- Your instructions -
Within the records below, find each line that holds the string "Google", then copy it.

═══ Supplied records ═══

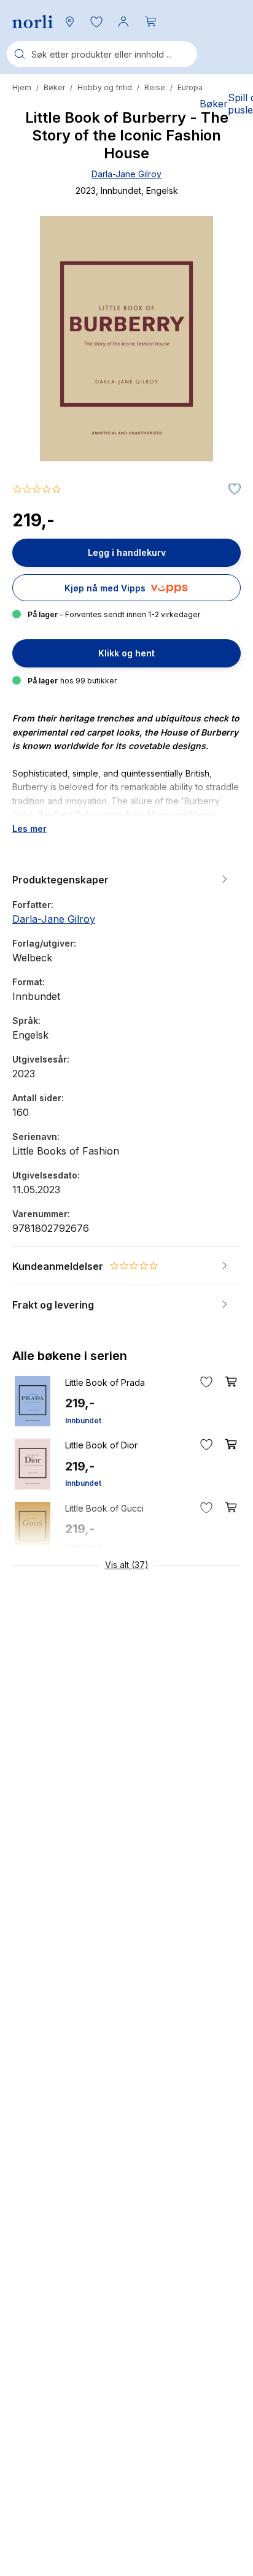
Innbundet (83, 1420)
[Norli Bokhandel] (32, 22)
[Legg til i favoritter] (231, 489)
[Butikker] (69, 21)
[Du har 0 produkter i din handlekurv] (150, 21)
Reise (154, 87)
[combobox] (102, 54)
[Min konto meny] (123, 21)
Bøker (54, 87)
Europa (190, 87)
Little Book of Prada (105, 1382)
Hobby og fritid (104, 87)
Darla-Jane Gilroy (126, 174)
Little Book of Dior (101, 1445)
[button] (96, 21)
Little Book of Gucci (104, 1508)
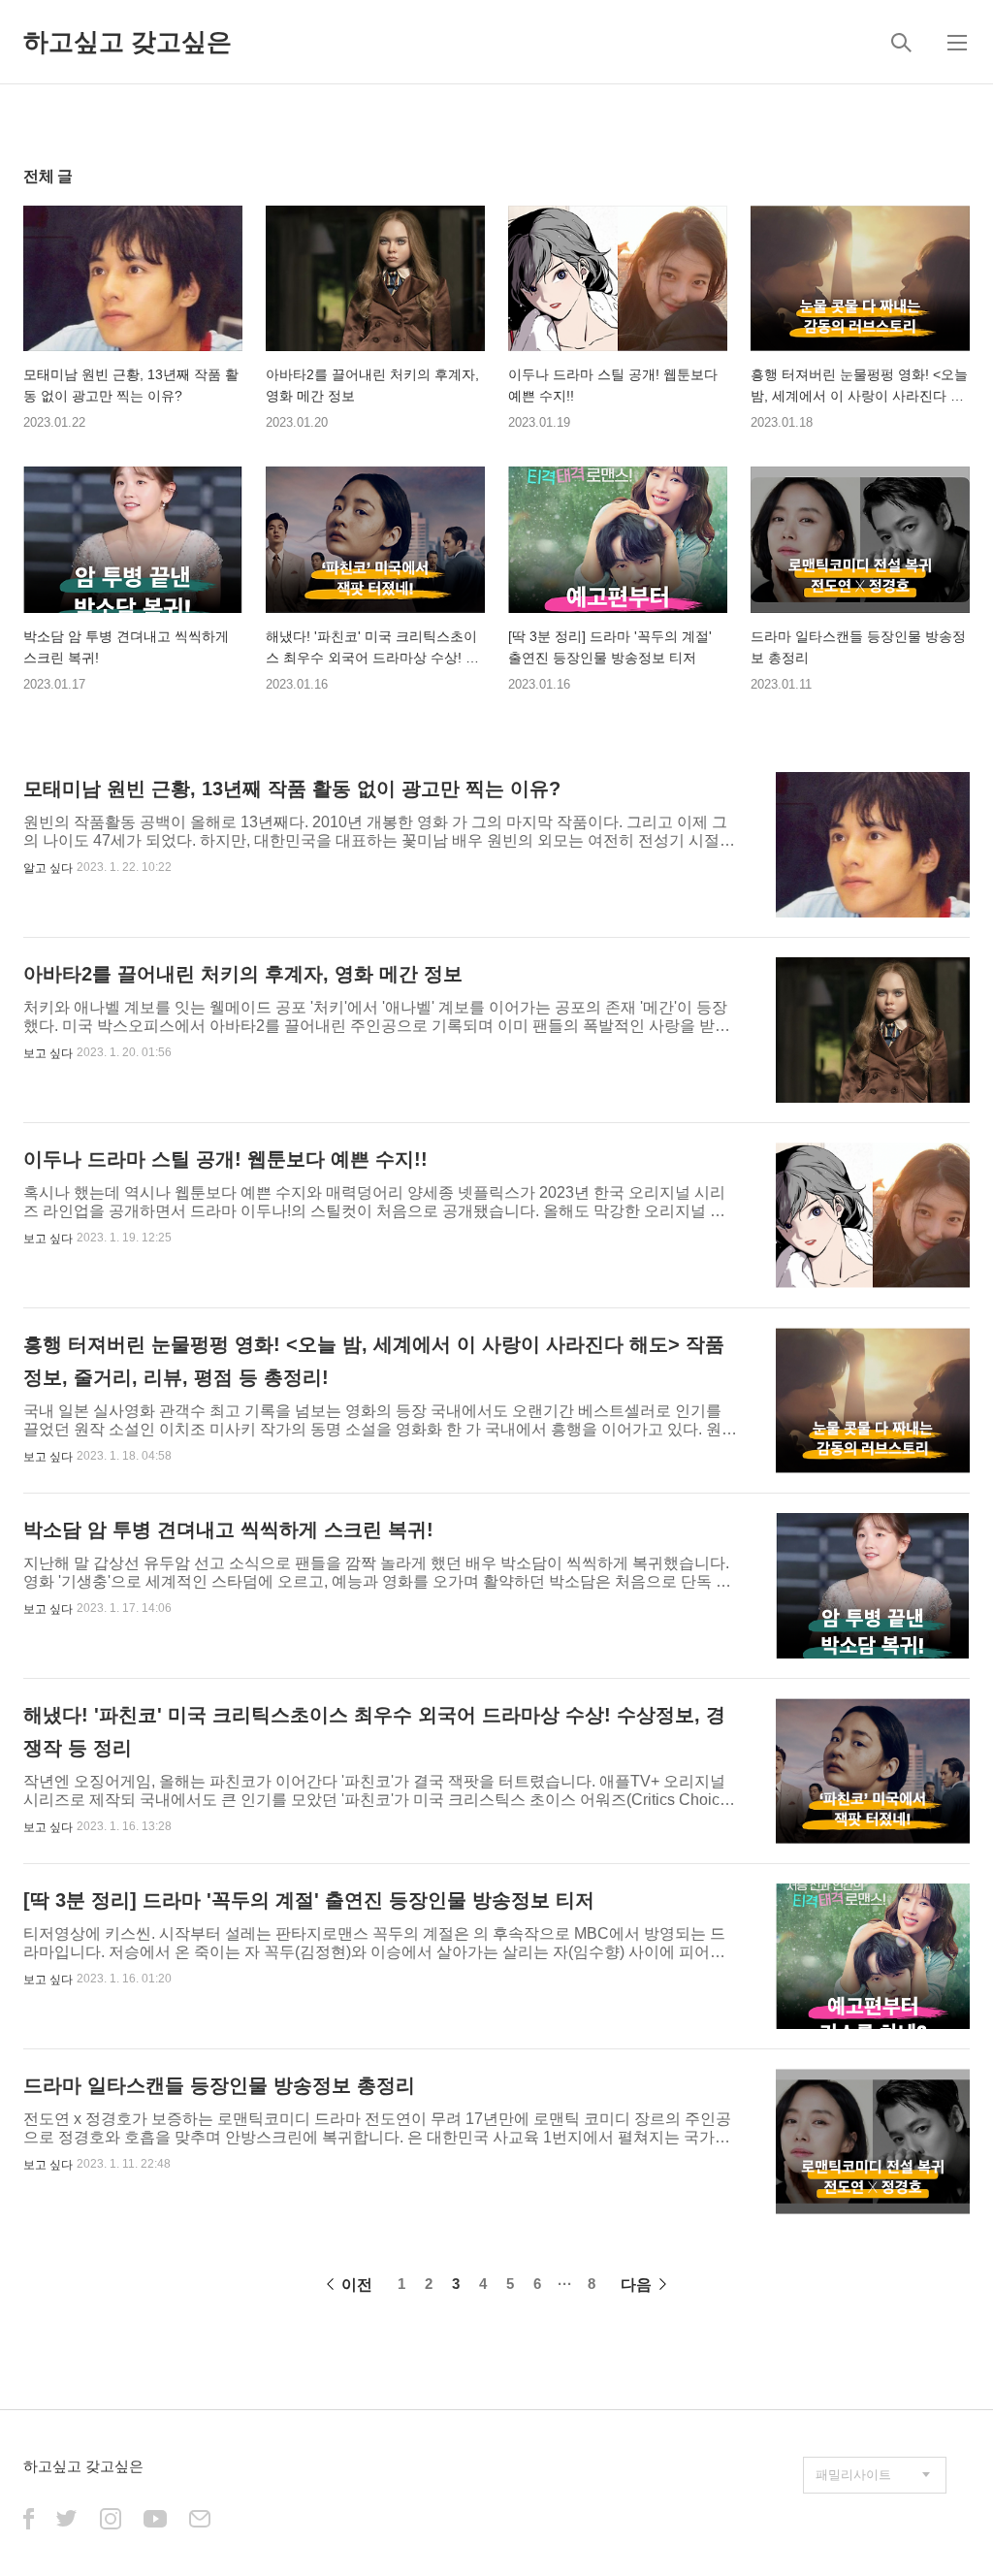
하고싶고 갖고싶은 (127, 41)
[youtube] (155, 2520)
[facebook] (28, 2520)
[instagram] (110, 2520)
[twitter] (67, 2520)
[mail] (199, 2520)
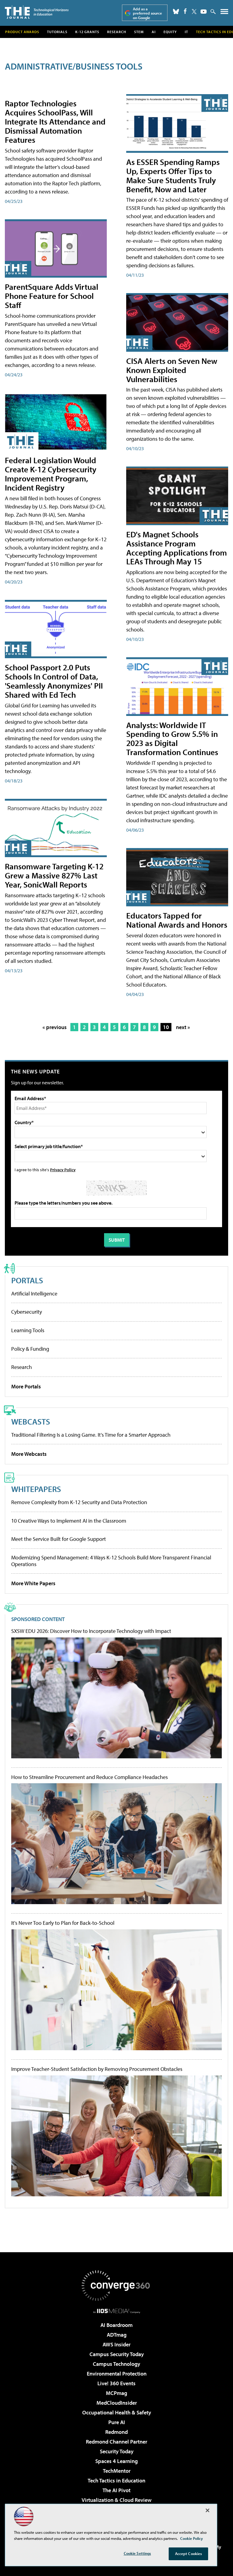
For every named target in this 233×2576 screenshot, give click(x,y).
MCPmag (116, 2393)
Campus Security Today (116, 2354)
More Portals (26, 1386)
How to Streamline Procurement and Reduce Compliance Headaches (89, 1777)
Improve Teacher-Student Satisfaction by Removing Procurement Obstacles (96, 2069)
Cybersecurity (26, 1311)
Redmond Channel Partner (116, 2441)
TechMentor (116, 2470)
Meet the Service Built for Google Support (58, 1538)
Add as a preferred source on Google (147, 13)
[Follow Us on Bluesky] (176, 12)
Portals (27, 1280)
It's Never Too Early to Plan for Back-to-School (62, 1923)
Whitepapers (36, 1488)
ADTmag (117, 2334)
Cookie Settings (137, 2553)
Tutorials (57, 31)
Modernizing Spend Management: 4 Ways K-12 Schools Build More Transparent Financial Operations (111, 1561)
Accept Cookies (188, 2553)
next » (183, 1027)
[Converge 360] (116, 2285)
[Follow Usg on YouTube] (204, 12)
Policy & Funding (30, 1348)
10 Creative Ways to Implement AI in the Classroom (68, 1520)
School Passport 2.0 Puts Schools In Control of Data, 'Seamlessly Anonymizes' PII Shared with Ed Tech (54, 681)
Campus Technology (116, 2363)
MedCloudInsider (116, 2402)
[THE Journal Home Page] (37, 12)
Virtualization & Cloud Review (116, 2499)
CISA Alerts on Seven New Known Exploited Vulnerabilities (171, 369)
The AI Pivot (116, 2490)
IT (186, 31)
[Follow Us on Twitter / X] (194, 11)
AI (154, 31)
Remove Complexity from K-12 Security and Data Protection (79, 1502)
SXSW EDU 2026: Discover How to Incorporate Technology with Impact (91, 1631)
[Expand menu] (224, 13)
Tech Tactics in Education (116, 2480)
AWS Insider (116, 2344)
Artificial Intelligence (34, 1293)
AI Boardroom (116, 2324)
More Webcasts (29, 1453)
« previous (54, 1027)
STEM (139, 31)
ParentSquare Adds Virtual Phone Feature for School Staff (51, 295)
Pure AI (116, 2422)
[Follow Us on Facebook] (185, 11)
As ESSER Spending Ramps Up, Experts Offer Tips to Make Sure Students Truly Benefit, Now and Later (173, 175)
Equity (170, 31)
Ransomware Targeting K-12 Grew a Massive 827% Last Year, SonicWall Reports (54, 875)
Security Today (116, 2451)
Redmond (116, 2431)
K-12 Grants (87, 31)
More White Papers (33, 1583)
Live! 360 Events (116, 2383)
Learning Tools (27, 1330)
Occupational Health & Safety (116, 2412)
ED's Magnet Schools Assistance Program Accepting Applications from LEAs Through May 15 (176, 548)
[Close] (207, 2510)
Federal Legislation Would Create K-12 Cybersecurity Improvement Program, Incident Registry (50, 474)
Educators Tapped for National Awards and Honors (176, 920)
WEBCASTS (30, 1421)
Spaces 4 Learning (116, 2461)
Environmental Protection (117, 2373)
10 (166, 1027)
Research (116, 31)
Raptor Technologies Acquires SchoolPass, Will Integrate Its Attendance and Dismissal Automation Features (55, 121)
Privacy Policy (63, 1169)
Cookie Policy (191, 2538)
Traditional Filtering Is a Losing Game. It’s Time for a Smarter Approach (91, 1434)
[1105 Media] (116, 2311)
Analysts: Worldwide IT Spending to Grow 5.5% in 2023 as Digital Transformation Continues (172, 739)
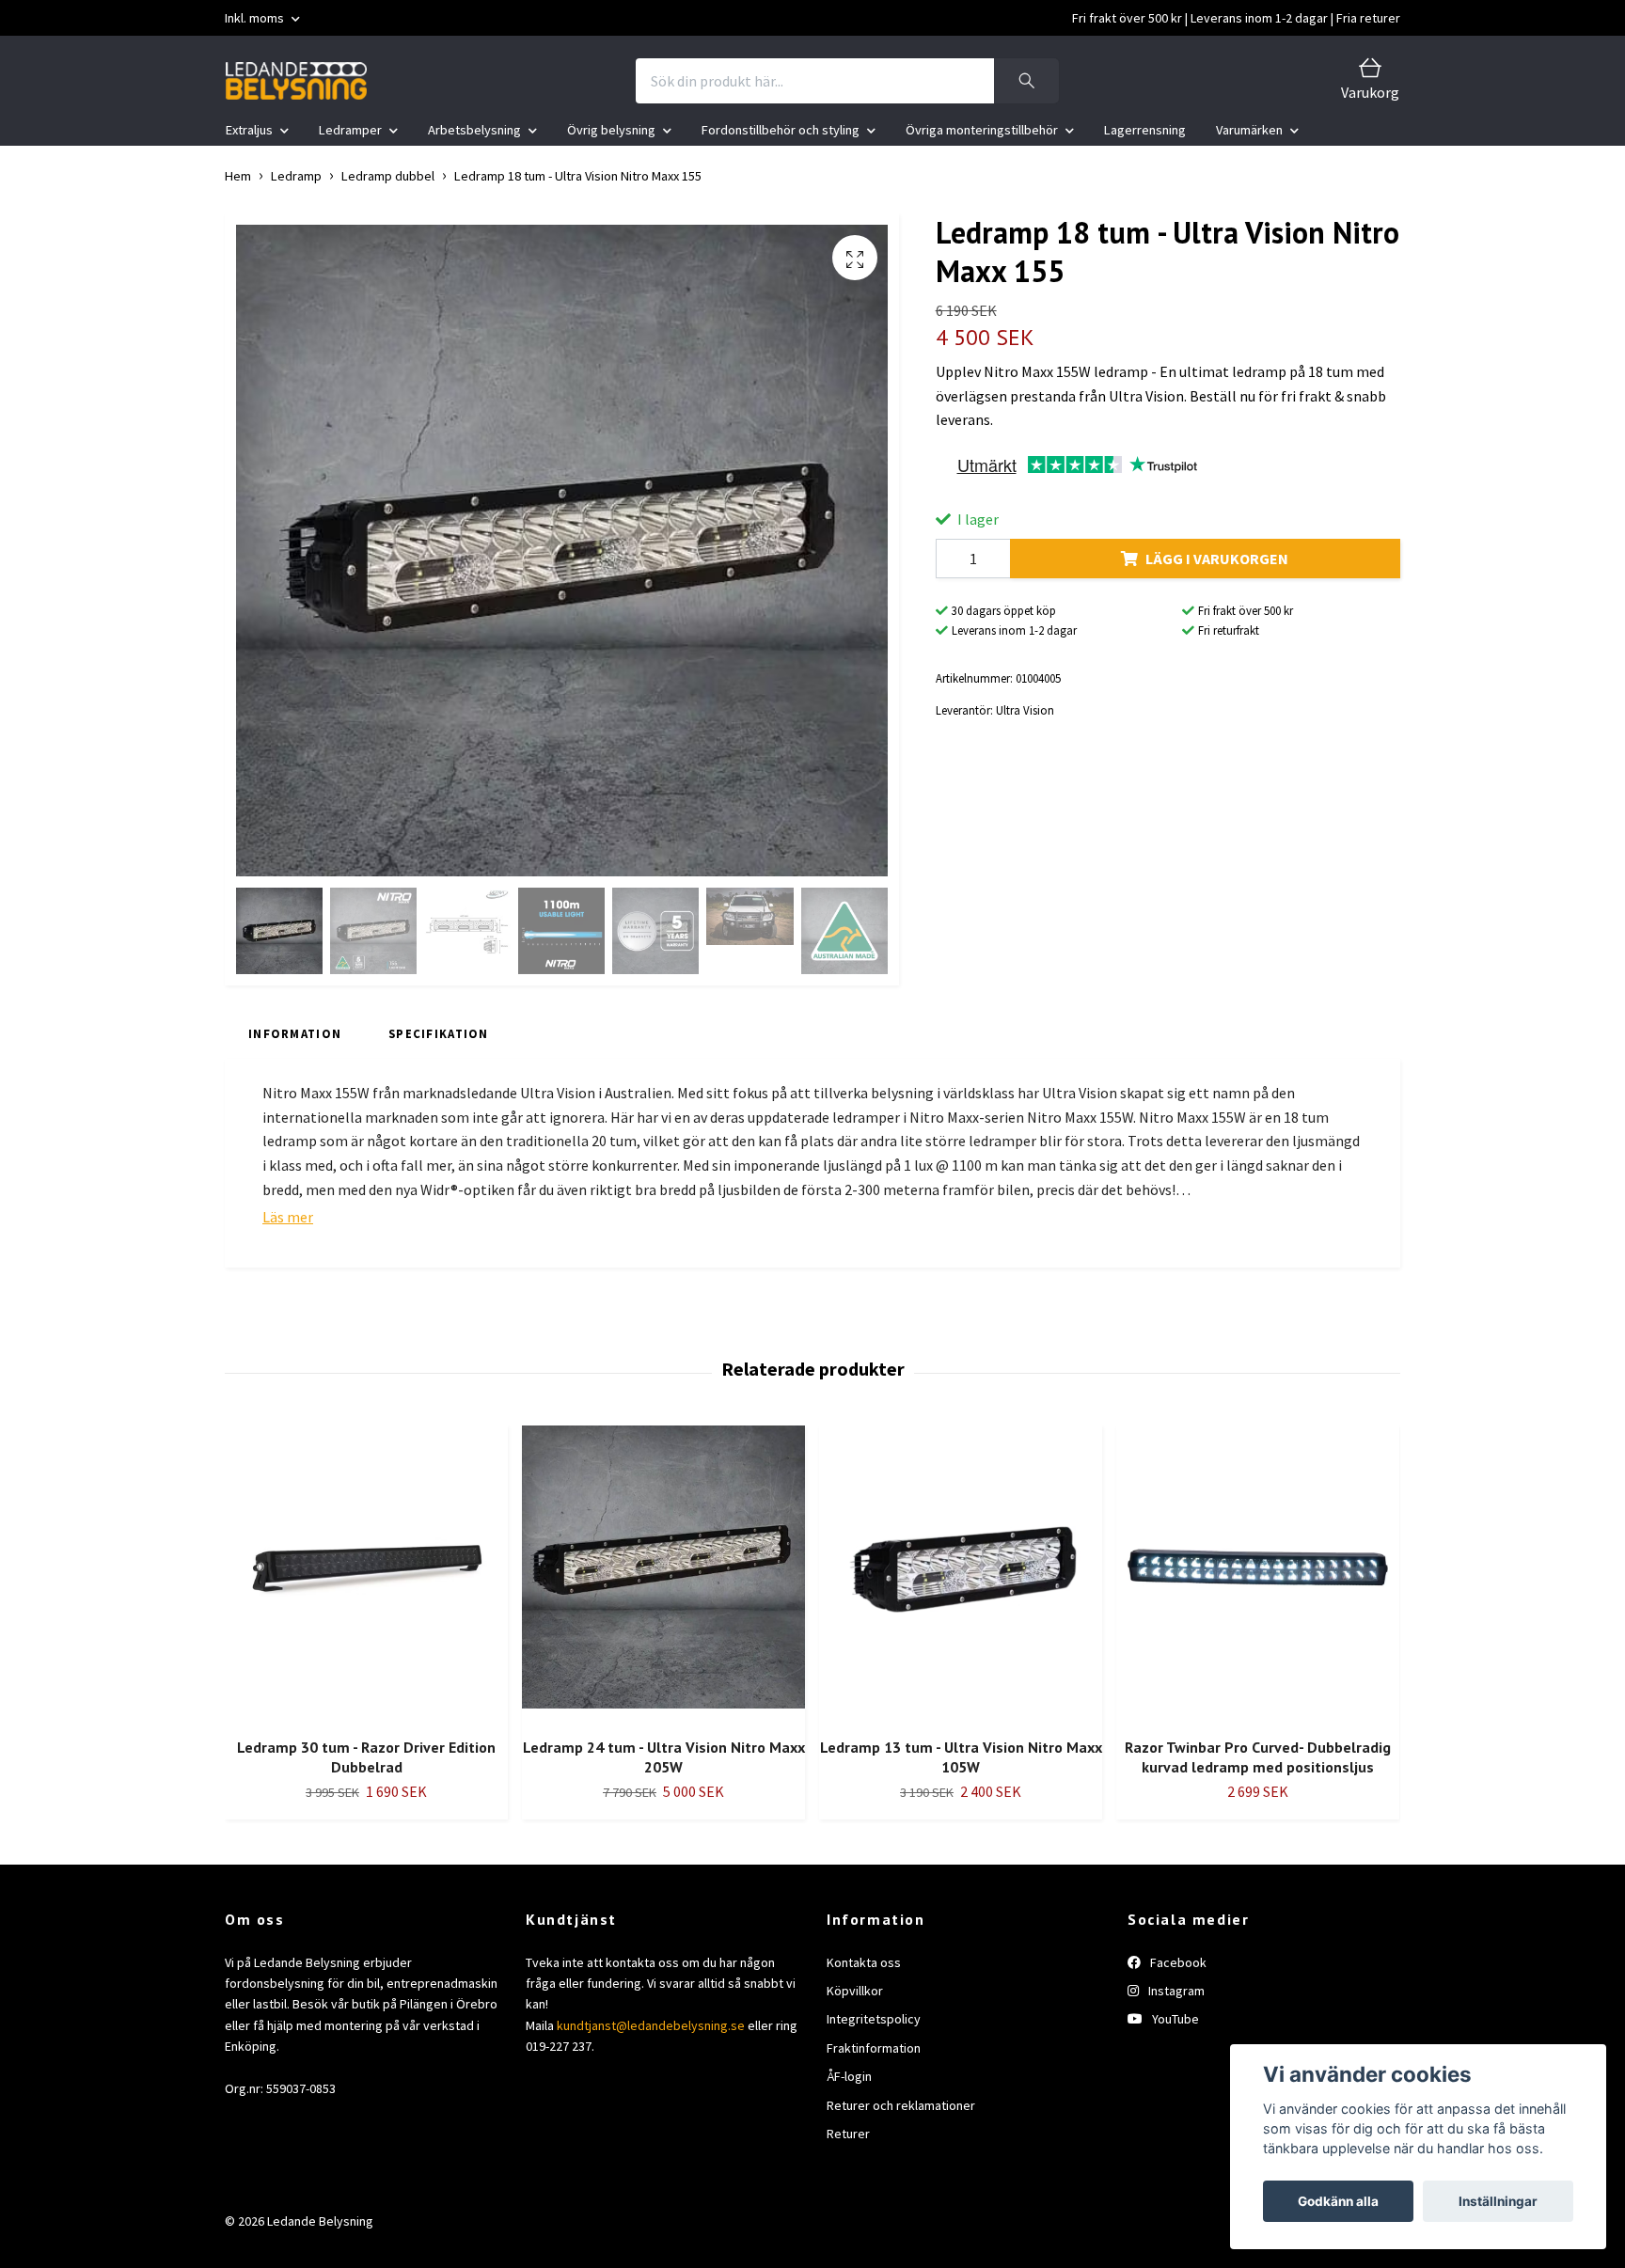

═══

- Answer below -
Meet the Service Built for Google Support (58, 1538)
Add as a preferred source on Google (147, 13)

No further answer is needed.